Mathematical calculations, based on regional earthquake history, show a one-in-four chance of a big quake of magnitude 6.5 to 7.5 will happen here in the next 50 years.

Or maybe tomorrow.

The Wells quake, which the U.S. Geological Survey says likely occurred on what is called the Independence Valley fault system, is considered moderate. But even a moderate earthquake of 5.5 to 6.5 magnitude, if its epicenter were in a Wasatch Front city, would be devastating, Smith said.

The Wasatch Fault is is 350 kilometers long - about 217 miles - and divided in segments, Smith said. Those segments in a large earthquake would act as if the loaded rubber band shot a rock into a windshield: break lines speed outward from the ding until the whole thing shatters.

"The crack propagates and has a velocity of roughly the speed of sound," Smith said.

That means a fracture would travel a 20-mile fault segment in six seconds, collapsing unreinforced brick buildings and homes in an instant and possibly shearing underground water, electric, sewer and natural gas lines along the way and causing billions of dollars of damage.

That doesn't mean post-earthquake cities would be smoldering ruins, as newer buildings are engineered to withstand seismic activity, Smith said.

Still, the Wells quake, moderate as it was, "is going to be remembered as something that caused a lot of damage," Smith said.

Unfortunately, he added, memories are short.

"We all say we're going to make preparations, but we don't. People have the tendency with earthquakes [to remember] for about a week," he said.

There's not much people can do to defend themselves in a 7.5 magnitude quake, but they can allay damage by retrofitting masonry homes to make them safer.

Smith said people also should pull together the standard, basic emergency 72-hour kits of food, water and batteries and make plans for how to contact families and friends - the sorts of advice available from multitudes of public-safety and church Web sites.

But the best preparedness comes from land-use planning and government. Officials understand they have a huge responsibility, but tend to treat earthquakes as a problem far in the future they won't have to deal with, Smith said.

"They want to know what's going to happen in the next year or so, not the next 100 years," he said.

* Earthquakes of magnitude 6.5 to 7.5 are considered large - and likely to occur in Utah. While it's not possible to predict with certainty when such a quake might occur in Utah, they could shake it up on any of several active sections of the Wasatch Fault between Brigham City and Levan.

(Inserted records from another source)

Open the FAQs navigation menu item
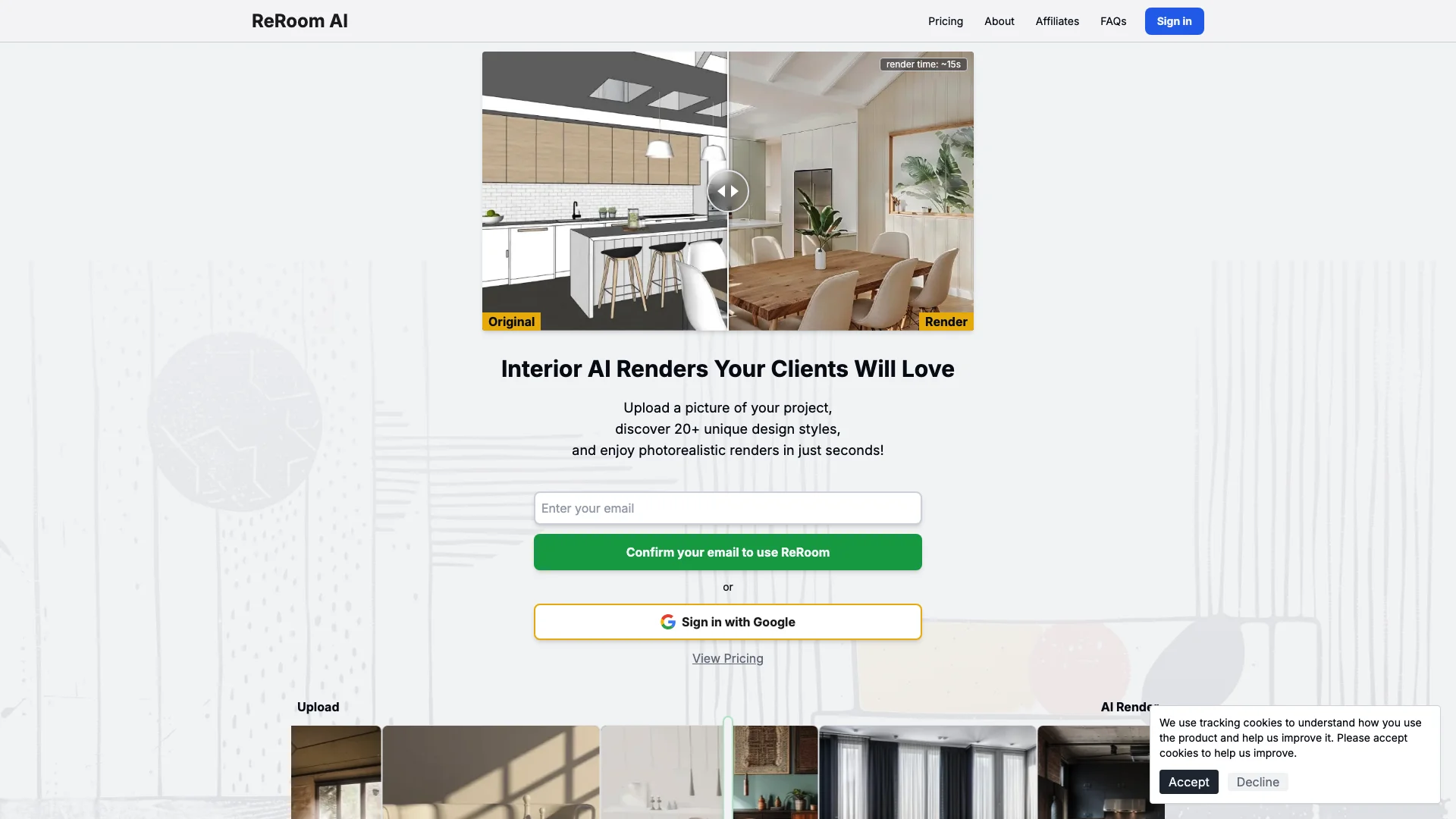Image resolution: width=1456 pixels, height=819 pixels. (x=1113, y=21)
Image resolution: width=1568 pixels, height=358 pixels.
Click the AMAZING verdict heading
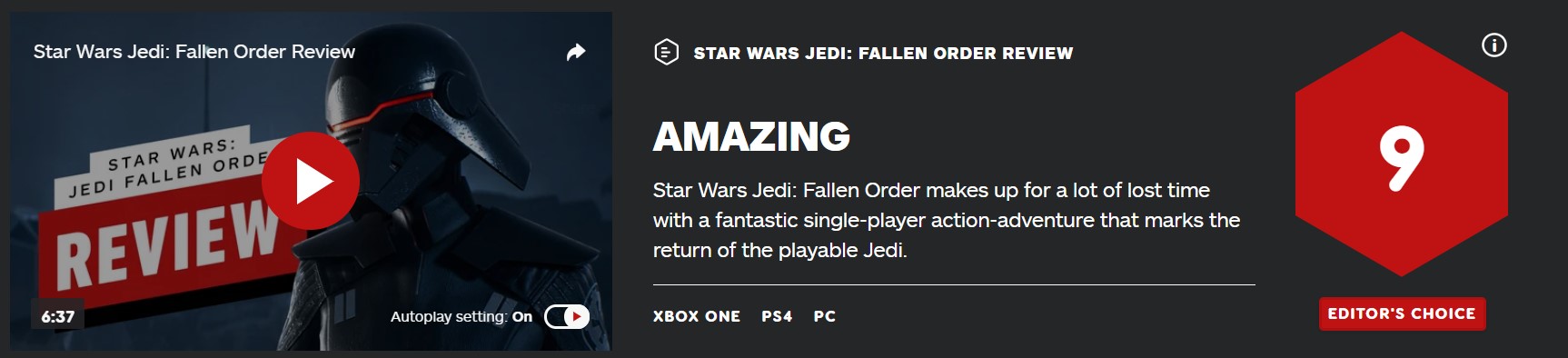pyautogui.click(x=751, y=136)
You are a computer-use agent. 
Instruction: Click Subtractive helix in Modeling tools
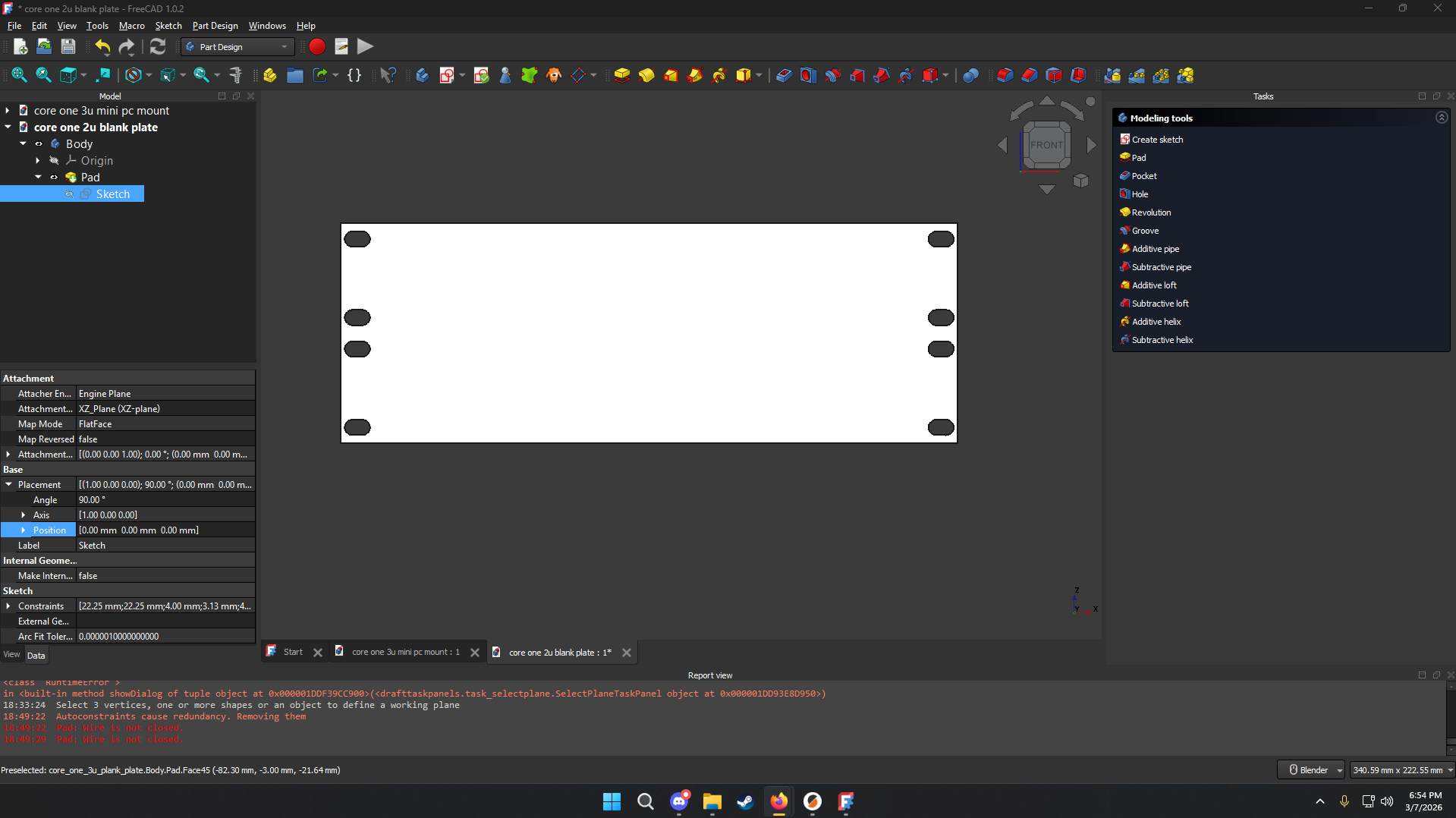click(1162, 340)
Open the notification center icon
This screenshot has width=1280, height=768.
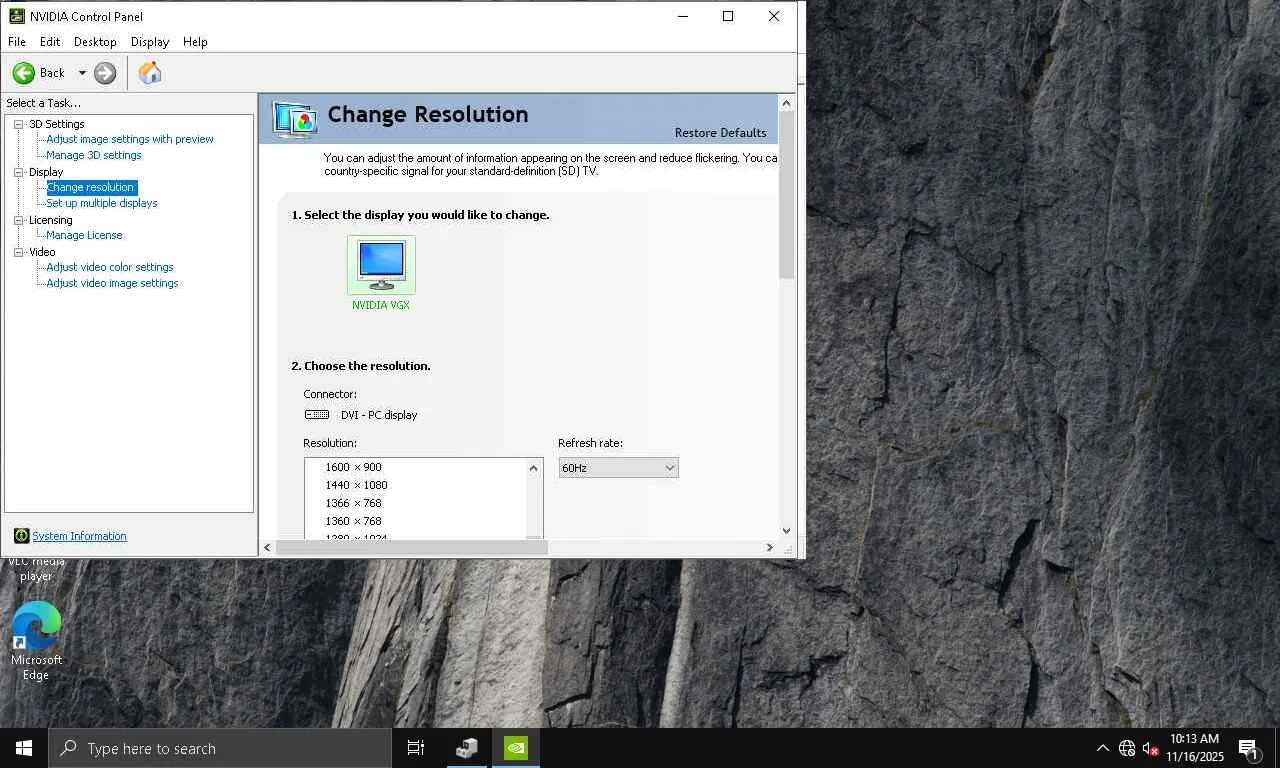coord(1248,748)
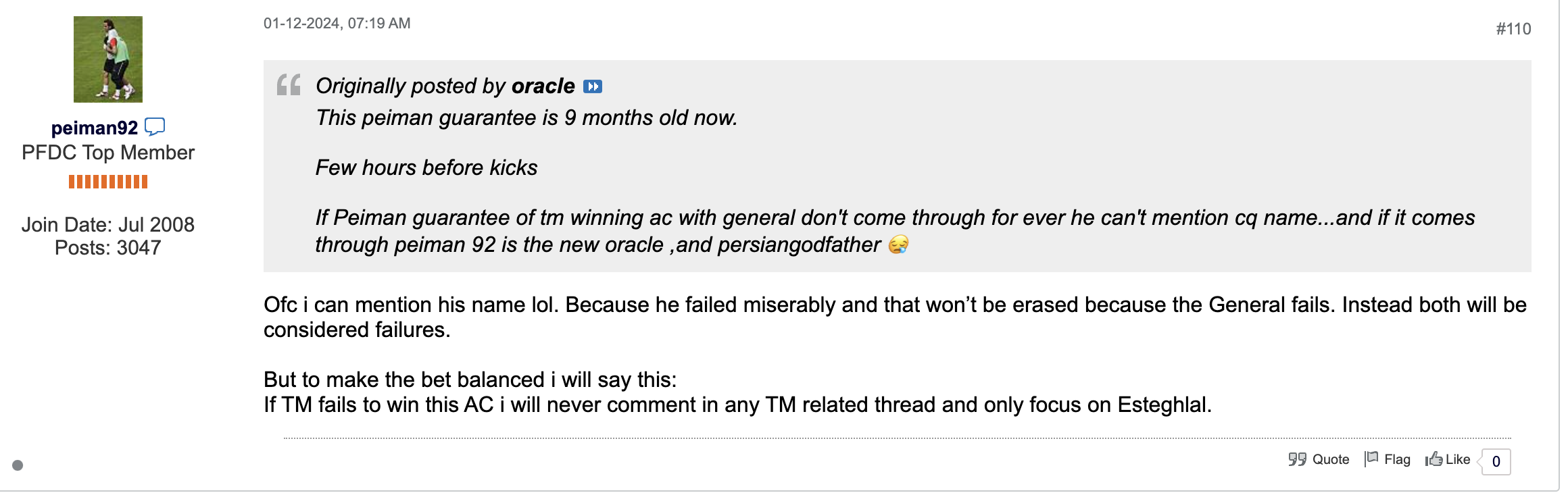Click the post timestamp 01-12-2024, 07:19 AM
The height and width of the screenshot is (493, 1568).
point(337,24)
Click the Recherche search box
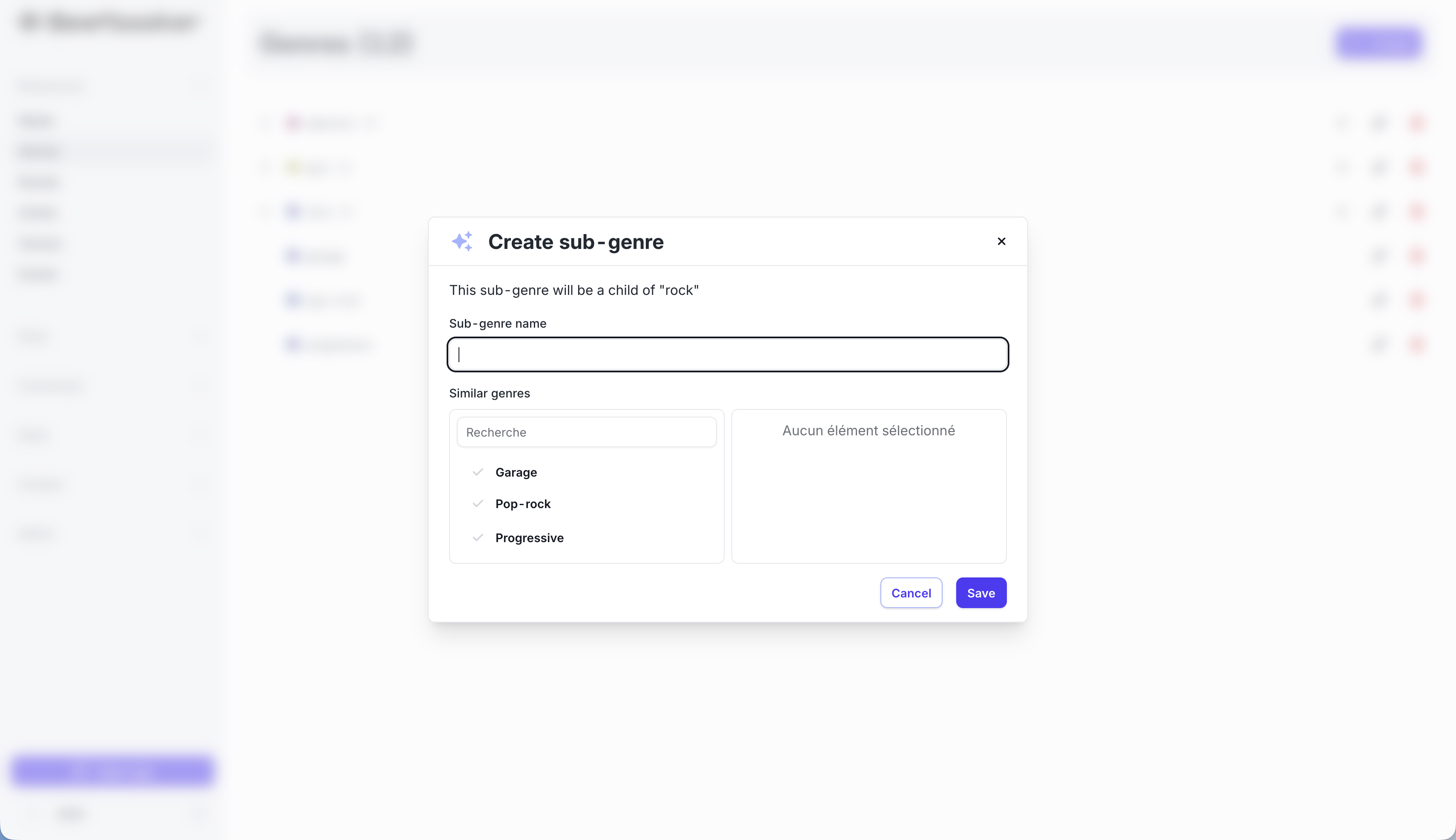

* Large quakes have occurred on the Wasatch Fault once every 400 years during the past 6,000 years. Seismologists figure there's a 25 percent chance a big one could hit in the next 50 years.

* Future large earthquakes will break segments of the fault about 20 to 40 miles long and cause extensive damage up to 50 miles from the epicenter, including soil liquefaction, landslides, rock falls and even permanent tilts in valley floors that could cause the Great Salt Lake and Utah Lake to flood Salt Lake City and Provo.

* Seismologists have predicted that a big one would wreak havoc with utilities, water lines, sewer systems, highways, bridges, airports and railways. Should such a quake occur in the central part of the Wasatch Fault, damage costs would be in the billions of dollars.

* At particular risk are Utah's brick buildings and homes built before 1960, because the unreinforced masonry crumbles easily, even during earthquakes of smaller magnitude. The loss of those structures likely would account for three-quarters of the damage.

* Moderate earthquakes of 5.5 to 6.5 magnitude occur somewhere in Utah once every seven years on average. Should one of those quakes' epicenters be in a major metropolitan area, the effects would be devastating.